The default residue database used by Pablo is `CCD_RESIDUE_DEFINITION_CACHE`. This object presents the `Mapping` interface, and so residues can be read just like from a dictionary. Behind the scenes, the cache downloads and caches CIF files from the CCD, processes them into residue definitions, and patches them to improve compatibility with diverse PDB files. For example, we can take a look at the CCD's cysteine definition:

[`ResidueDefinition`]: https://openff-pablo.readthedocs.io/en/latest/api/generated/openff.pablo.ResidueDefinition.html

In [None]:
from openff.pablo import CCD_RESIDUE_DEFINITION_CACHE
from ptm_prototype import draw_molecule

cysteine = CCD_RESIDUE_DEFINITION_CACHE["CYS"][0].to_openff_molecule()
draw_molecule(
    cysteine,
    width=700,
    height=600,
    atom_notes={
        i: (
            f"{i}:{'|'.join([atom.name, *atom.metadata.get('synonyms', '').split()])}"
            + f"{'^' if bool(atom.metadata.get('leaving_atom')) else ''}"
        )
        for i, atom in enumerate(cysteine.atoms)
    },
)

Residue definitions support being written to and read from OpenFF `Molecule` objects so that they can be visualized and prepared with existing tools. In this depiction, each atom is labeled by its index in the molecule, the possible names it may have in a PDB file, and then finally a caret ("^") if it is absent when a bond is formed between this residue and another.
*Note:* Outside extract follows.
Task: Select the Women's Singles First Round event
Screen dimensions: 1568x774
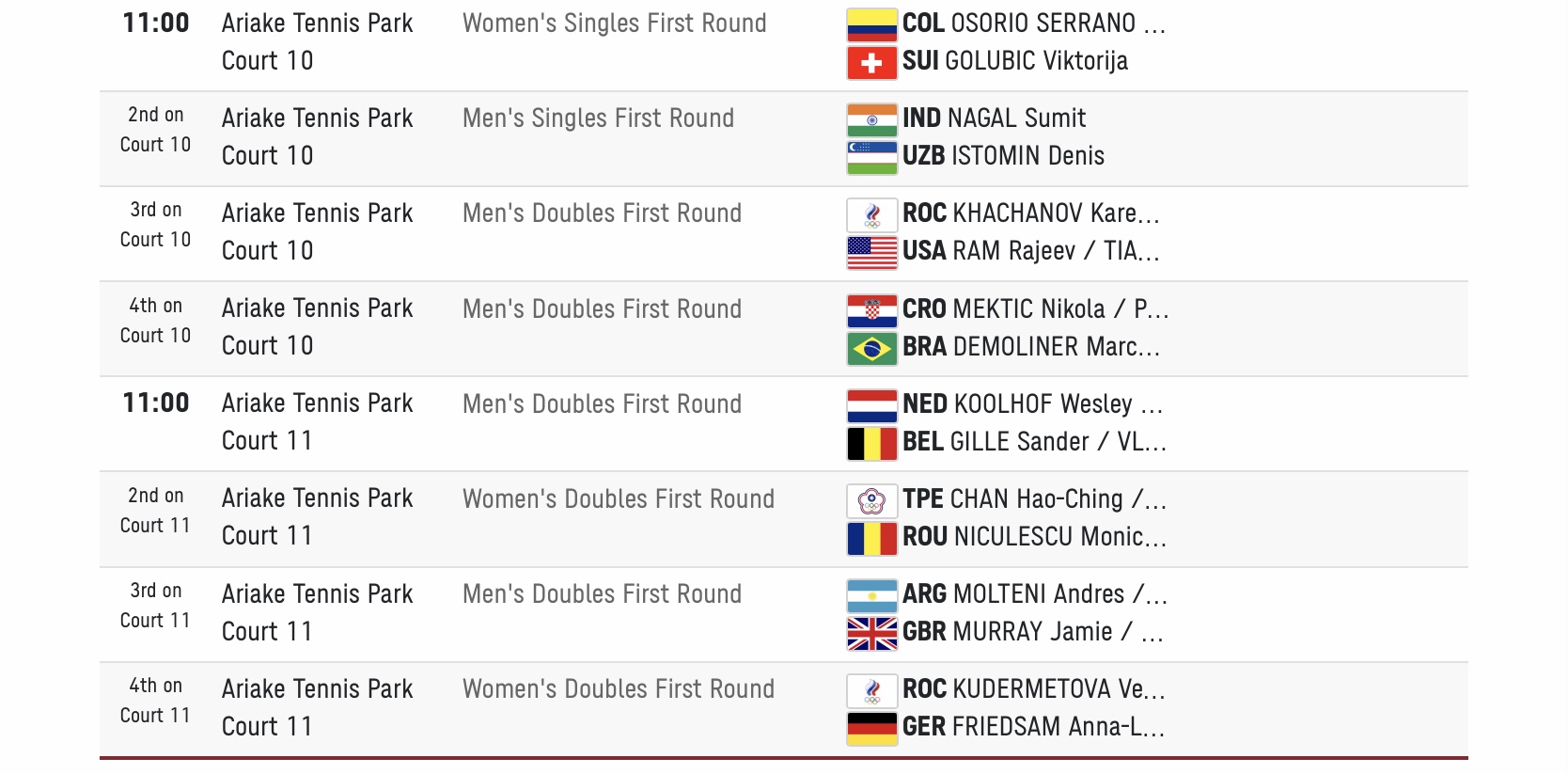Action: 615,24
Our post-translationally modified protein contains a cysteine residue that has been labeled with a fluorescein maleimide dye. Labelling occurs in the lab via a synthetic thiol-maleimide "click" reaction that is specific to cysteine residues in proteins. To prepare the residue definition for the post-translationally modified residue, we will use the following SMARTS reaction to prepare the PTM residue from the maleimide and cysteine:

In [None]:
thiol_maleimide_click_smarts = (
    "[C:10]-[S:1]-[H:2]"
    + "."
    + "[N:3]1-[C:4](=[O:5])-[C:6](-[H:11])=[C:7](-[H:12])-[C:8](=[O:9])-1"
    + ">>"
    + "[N:3]1-[C:4](=[O:5])-[C:6](-[H:2])(-[H:11])-[C@:7](-[S:1]-[C:10])(-[H:12])-[C:8](=[O:9])-1"
)

rxn = ReactionFromSmarts(thiol_maleimide_click_smarts)
d2d = Draw.MolDraw2DCairo(800, 300)
d2d.DrawReaction(
    ReactionFromSmarts(thiol_maleimide_click_smarts), highlightByReactant=True
)
Image(value=d2d.GetDrawingText())

Next, we'll load the maleimide from an SDF file. This could come from any of the usual sources of an OpenFF `Molecule`, including an RDKit molecule object or SMILES string. We'll also generate atom names; these would be appropriate to use if you haven't already prepared the PDB file and have access to the atom names that will be written out, but to load an existing PDB file they'll have to be changed later.

In [None]:
maleimide = Molecule.from_file("maleimide.sdf")
maleimide.generate_unique_atom_names()

draw_molecule(
    maleimide,
    width=700,
    height=600,
    atom_notes={
        i: (
            f"{i}:{'|'.join([atom.name, *atom.metadata.get('synonyms', '').split()])}"
            + f"{'^' if bool(atom.metadata.get('leaving_atom')) else ''}"
        )
        for i, atom in enumerate(maleimide.atoms)
    },
)

Now, we'll perform the reaction with the prototype `react()` function. `react()` takes a list of reactants and a reaction SMARTS and produces a list of the possible outcomes of the reaction, each represented by a list of product `Molecule` objects. For a single-product reaction that can only happen in a single way given the reactants, this is a single `Molecule` object wrapped in two lists.

In [None]:
from ptm_prototype import react

products = list(react([cysteine, maleimide], thiol_maleimide_click_smarts))
dye = products[0][0]


draw_molecule(
    dye,
    width=700,
    height=600,
    atom_notes={
        i: (
            f"{i}:{'|'.join([atom.name, *atom.metadata.get('synonyms', '').split()])}"
            + f"{'^' if bool(atom.metadata.get('leaving_atom')) else ''}"
        )
        for i, atom in enumerate(dye.atoms)
    },
)

Notice that the atom names (along with all other properties) of the reactants has been preserved; this is the main value-add of the `react()` function over using the RDKit SMARTS reaction machinery directly.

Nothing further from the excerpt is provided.